Repeat the entries that appear below, exactly and in full.

BEGIN Data for review

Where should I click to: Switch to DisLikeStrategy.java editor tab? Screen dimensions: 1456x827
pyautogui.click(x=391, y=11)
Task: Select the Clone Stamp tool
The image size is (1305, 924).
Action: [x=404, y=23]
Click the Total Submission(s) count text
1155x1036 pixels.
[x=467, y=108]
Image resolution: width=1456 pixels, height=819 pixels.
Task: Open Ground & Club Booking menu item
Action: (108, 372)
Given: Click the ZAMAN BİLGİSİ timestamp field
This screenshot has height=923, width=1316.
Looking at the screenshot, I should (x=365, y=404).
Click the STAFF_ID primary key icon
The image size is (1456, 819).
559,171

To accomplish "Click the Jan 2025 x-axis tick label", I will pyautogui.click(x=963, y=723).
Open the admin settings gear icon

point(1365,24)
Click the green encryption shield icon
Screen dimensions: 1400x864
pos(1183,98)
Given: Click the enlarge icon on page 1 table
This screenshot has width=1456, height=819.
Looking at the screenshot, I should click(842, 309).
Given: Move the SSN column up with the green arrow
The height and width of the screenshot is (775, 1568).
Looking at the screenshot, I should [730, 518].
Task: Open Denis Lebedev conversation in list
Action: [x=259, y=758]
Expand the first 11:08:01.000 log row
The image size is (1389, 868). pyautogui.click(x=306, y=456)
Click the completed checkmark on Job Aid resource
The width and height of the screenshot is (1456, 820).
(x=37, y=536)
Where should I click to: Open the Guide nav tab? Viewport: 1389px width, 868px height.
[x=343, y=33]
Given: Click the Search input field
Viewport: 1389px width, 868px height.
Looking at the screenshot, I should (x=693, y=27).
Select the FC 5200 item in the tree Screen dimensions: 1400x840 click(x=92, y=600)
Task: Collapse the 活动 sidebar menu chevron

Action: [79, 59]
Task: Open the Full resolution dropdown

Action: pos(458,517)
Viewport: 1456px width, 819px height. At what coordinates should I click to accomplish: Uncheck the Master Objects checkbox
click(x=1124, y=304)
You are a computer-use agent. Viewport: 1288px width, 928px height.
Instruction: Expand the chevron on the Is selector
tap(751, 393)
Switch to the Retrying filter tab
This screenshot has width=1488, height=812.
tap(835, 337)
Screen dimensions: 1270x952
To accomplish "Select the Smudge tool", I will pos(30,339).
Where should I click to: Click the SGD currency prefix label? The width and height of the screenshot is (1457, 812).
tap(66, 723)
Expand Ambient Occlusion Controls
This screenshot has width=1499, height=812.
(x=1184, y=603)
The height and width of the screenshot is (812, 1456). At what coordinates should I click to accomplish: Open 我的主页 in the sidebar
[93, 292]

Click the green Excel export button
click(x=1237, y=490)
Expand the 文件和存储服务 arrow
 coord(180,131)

END Data for review

*Answer to the problem:*
Where should I click to: Switch to DisLikeStrategy.java editor tab? Screen dimensions: 1456x827
pyautogui.click(x=391, y=11)
Task: Select the Clone Stamp tool
The image size is (1305, 924).
Action: [x=404, y=23]
Click the Total Submission(s) count text
1155x1036 pixels.
[x=467, y=108]
Image resolution: width=1456 pixels, height=819 pixels.
Task: Open Ground & Club Booking menu item
Action: (108, 372)
Given: Click the ZAMAN BİLGİSİ timestamp field
This screenshot has height=923, width=1316.
Looking at the screenshot, I should (x=365, y=404).
Click the STAFF_ID primary key icon
The image size is (1456, 819).
559,171

To accomplish "Click the Jan 2025 x-axis tick label", I will pyautogui.click(x=963, y=723).
Open the admin settings gear icon

point(1365,24)
Click the green encryption shield icon
Screen dimensions: 1400x864
pos(1183,98)
Given: Click the enlarge icon on page 1 table
This screenshot has width=1456, height=819.
Looking at the screenshot, I should click(842, 309).
Given: Move the SSN column up with the green arrow
The height and width of the screenshot is (775, 1568).
Looking at the screenshot, I should [730, 518].
Task: Open Denis Lebedev conversation in list
Action: [x=259, y=758]
Expand the first 11:08:01.000 log row
The image size is (1389, 868). pyautogui.click(x=306, y=456)
Click the completed checkmark on Job Aid resource
The width and height of the screenshot is (1456, 820).
(x=37, y=536)
Where should I click to: Open the Guide nav tab? Viewport: 1389px width, 868px height.
[x=343, y=33]
Given: Click the Search input field
Viewport: 1389px width, 868px height.
Looking at the screenshot, I should (x=693, y=27).
Select the FC 5200 item in the tree Screen dimensions: 1400x840 click(x=92, y=600)
Task: Collapse the 活动 sidebar menu chevron

Action: [79, 59]
Task: Open the Full resolution dropdown

Action: pos(458,517)
Viewport: 1456px width, 819px height. At what coordinates should I click to accomplish: Uncheck the Master Objects checkbox
click(x=1124, y=304)
You are a computer-use agent. Viewport: 1288px width, 928px height.
Instruction: Expand the chevron on the Is selector
tap(751, 393)
Switch to the Retrying filter tab
This screenshot has width=1488, height=812.
tap(835, 337)
Screen dimensions: 1270x952
To accomplish "Select the Smudge tool", I will pos(30,339).
Where should I click to: Click the SGD currency prefix label? The width and height of the screenshot is (1457, 812).
tap(66, 723)
Expand Ambient Occlusion Controls
This screenshot has width=1499, height=812.
(x=1184, y=603)
The height and width of the screenshot is (812, 1456). At what coordinates should I click to accomplish: Open 我的主页 in the sidebar
[93, 292]

Click the green Excel export button
click(x=1237, y=490)
Expand the 文件和存储服务 arrow
 coord(180,131)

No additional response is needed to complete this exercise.